Отрочество — это разрыв с миром детства и остановка перед вступлением в мир взрослых. Шпрангер{15} говорит об одиночестве как отличительной черте отрочества. Нарцисс, затворник — вот образ подростка. В этом возрасте впервые осознается собственная непохожесть. Но тут мы сталкиваемся все с той же диалектикой чувств: внутренний мир подростка все больше усложняется, но отроческий эгоцентризм может быть преодолен только забвением себя и самоотдачей. Поэтому отрочество — это не только возраст одиночества, это еще и период бурных страстей, героических поступков и самопожертвования. В фольклоре герой и влюбленный — это всегда отрок. Представление о юноше как об ушедшем в себя одиночке, сгорающем от желаний или терзаемом страхами, почти всегда дополняется другим образом: стайки куда-то идущих, поющих и танцующих юнцов. Или образом прогуливающейся по бульвару парочки. Подросток открыт миру: любви, деятельности, дружбе, спорту, подвигу. Современная литература — за красноречивым исключением испанской, в которой подросток всегда либо плут, либо сирота, — изобилует подростками-нелюдимами, тоскующими по общению: по брачному кольцу, по ратному подвигу или подвигу веры. Отрочество — это посвящение в рыцари в преддверии великих деяний.
Для зрелого человека ощущение одиночества нехарактерно. Взрослый человек, вступая в жизненную схватку с другими людьми и с вещами, забывает о себе в процессе труда, созидания, умственной и физической деятельности. Его самосознание сливается с сознанием других людей, время обретает для него смысл и направленность, становится историей, живой и содержательной связью с его прошлым и будущим. На самом деле наша непохожесть и особливость, проистекающая из нашей временности — из нашей роковой укорененности во времени, которое и есть мы сами и которое, питая нас, нас же и пожирает, — эта особливость остается при нас, но как бы в смягченном виде, так сказать «искупленная». Наша личная жизнь встраивается в историю, а история, по выражению Элиота, становится «а pattern of a timeless moments»{16}, «единство надвременных мгновений».

ПОКАЗАННЫЕ ЗАПИСИ
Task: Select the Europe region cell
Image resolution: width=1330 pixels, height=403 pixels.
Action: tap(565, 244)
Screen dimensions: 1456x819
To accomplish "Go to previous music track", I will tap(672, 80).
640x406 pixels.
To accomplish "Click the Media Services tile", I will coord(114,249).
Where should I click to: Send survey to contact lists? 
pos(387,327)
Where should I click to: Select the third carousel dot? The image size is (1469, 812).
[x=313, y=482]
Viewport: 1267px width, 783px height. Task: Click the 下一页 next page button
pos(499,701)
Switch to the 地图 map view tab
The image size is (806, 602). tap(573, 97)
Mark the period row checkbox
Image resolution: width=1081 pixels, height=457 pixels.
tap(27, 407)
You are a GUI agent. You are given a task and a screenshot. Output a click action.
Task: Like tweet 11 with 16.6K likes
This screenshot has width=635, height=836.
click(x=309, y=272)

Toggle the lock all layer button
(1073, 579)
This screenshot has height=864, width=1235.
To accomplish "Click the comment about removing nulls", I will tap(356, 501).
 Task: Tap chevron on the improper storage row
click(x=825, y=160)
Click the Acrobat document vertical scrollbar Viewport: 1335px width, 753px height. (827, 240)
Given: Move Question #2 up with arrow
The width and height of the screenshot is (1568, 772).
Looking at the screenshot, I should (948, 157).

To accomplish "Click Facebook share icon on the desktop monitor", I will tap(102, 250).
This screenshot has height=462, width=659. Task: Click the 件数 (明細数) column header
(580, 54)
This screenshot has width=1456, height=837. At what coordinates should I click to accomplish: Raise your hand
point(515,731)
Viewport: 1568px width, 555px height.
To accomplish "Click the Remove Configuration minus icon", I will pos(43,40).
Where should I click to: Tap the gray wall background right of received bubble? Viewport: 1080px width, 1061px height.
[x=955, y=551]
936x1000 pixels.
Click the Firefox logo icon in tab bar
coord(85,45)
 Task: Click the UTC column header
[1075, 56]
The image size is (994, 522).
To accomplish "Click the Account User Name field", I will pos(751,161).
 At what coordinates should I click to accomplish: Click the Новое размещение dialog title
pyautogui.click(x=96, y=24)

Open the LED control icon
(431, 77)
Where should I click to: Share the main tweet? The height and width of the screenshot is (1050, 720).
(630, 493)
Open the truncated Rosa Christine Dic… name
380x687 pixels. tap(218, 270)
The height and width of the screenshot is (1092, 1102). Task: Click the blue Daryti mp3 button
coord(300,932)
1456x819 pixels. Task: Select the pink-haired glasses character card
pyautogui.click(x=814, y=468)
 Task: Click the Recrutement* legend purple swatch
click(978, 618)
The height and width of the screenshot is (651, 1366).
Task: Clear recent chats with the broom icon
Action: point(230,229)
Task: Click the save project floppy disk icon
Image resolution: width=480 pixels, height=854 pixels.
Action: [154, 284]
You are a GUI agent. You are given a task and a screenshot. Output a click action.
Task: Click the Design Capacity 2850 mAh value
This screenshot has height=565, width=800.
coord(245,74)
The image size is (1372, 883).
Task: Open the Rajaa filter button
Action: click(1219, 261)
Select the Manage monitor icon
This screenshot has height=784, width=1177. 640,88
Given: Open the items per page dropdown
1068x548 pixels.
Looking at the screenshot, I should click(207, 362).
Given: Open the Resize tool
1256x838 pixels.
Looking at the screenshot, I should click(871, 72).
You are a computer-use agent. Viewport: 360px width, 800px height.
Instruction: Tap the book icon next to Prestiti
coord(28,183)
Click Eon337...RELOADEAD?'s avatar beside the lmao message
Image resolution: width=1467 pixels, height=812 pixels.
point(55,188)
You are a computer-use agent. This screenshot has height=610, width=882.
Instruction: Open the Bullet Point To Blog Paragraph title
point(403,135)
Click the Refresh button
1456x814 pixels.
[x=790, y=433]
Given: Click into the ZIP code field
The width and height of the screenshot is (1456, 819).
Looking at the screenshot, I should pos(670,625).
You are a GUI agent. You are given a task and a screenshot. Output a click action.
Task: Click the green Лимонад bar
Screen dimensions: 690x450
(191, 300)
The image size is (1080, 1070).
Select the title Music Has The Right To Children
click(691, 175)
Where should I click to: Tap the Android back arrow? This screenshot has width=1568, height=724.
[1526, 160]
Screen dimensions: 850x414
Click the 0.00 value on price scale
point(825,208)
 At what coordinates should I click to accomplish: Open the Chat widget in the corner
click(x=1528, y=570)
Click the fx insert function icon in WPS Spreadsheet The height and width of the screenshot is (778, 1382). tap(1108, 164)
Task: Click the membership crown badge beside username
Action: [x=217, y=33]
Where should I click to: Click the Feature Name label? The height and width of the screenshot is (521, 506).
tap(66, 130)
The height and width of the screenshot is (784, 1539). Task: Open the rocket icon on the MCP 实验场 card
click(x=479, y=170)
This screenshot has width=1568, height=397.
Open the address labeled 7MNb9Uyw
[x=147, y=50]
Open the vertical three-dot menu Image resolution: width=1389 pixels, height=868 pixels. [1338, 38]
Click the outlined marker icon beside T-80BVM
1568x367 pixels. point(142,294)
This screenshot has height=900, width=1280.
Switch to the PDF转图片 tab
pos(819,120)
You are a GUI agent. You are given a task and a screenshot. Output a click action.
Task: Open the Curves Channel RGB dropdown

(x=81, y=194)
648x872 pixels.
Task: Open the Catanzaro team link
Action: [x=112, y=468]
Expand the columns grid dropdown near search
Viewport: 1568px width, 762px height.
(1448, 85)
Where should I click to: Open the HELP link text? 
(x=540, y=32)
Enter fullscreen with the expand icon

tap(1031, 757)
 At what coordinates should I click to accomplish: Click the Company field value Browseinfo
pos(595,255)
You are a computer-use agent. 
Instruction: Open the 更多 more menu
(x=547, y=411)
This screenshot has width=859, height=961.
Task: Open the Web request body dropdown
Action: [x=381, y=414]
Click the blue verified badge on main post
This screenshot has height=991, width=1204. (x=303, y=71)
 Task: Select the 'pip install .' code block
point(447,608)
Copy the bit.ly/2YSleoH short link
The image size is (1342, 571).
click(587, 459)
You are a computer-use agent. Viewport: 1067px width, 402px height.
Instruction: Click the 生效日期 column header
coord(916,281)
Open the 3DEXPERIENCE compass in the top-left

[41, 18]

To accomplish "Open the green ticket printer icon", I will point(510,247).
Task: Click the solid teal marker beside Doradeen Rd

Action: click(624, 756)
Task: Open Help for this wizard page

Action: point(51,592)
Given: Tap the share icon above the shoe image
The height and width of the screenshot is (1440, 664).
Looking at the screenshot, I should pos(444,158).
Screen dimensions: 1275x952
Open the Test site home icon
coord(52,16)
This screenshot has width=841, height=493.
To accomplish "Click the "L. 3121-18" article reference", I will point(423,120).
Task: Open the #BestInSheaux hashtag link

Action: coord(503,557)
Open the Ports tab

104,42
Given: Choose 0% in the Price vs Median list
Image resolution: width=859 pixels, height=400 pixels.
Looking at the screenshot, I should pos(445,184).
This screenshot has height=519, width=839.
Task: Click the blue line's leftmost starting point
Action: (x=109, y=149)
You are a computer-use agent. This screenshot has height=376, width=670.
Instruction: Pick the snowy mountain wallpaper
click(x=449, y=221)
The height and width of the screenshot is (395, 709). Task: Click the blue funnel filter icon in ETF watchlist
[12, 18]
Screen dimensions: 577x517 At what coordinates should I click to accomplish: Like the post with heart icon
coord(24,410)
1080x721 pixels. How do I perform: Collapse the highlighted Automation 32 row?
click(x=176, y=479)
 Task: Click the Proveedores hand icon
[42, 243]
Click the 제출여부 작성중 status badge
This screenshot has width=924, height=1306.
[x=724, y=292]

ЧТО СДЕЛАТЬ
1 - Определите, согласуются ли с фрагментом об отрочестве утверждения (a)–(c). На каждое ответьте «да» или «нет» и приведите точную цитату из фрагмента, которая это решает.
(a) Одиночество названо отличительной чертой отрочества.
(b) В испанской литературе подросток обычно изображается нелюдимом, тоскующим по общению.
(c) Ощущение одиночества характерно для зрелого человека.
2 - Ответьте по фрагменту об отрочестве:
(a) Кто в фольклоре всегда отрок?
(b) Что для взрослого человека становится историей?
(c) Чье выражение приведено в словах «единство надвременных мгновений»?
3 - Напишите продолжение фрагмента об отрочестве, начав сразу после его последнего предложения.
Записи здесь не понадобятся.

ОТВЕТЫ ПО ЗАДАНИЯМ
1 -
(a) Да: «говорит об одиночестве как отличительной черте отрочества».
(b) Нет: «в которой подросток всегда либо плут, либо сирота».
(c) Нет: «Для зрелого человека ощущение одиночества нехарактерно».

2 -
(a) Герой и влюбленный.
(b) Время.
(c) Элиота.

3 -
Поэтому приступы одиночества у зрелого человека — явление ненормальное. И то, что нынче таких одиноких много, указывает на серьезность недуга. Во времена, когда люди вместе работают, вместе поют и вместе развлекаются, человек одинок, как никогда. Современный человек не отдается всецело ни одному своему делу. Всегда какая-то частица нашего существа, самая сокровенная, остается незатронутой и бдит. В наш активный век люди сосредоточены на себе. Труд — единственный бог современности — перестал, быть творчеством. Беспросветный труд вполне под стать бессмысленной жизни этого общества. Одиночество, которое порождает этот труд, стадное одиночество в отелях, конторах, заводских цехах и кинотеатрах — вовсе не испытание, которое облагораживает душу, не чистилище. Это всеобщий приговор, зеркальное отражение обреченного мира.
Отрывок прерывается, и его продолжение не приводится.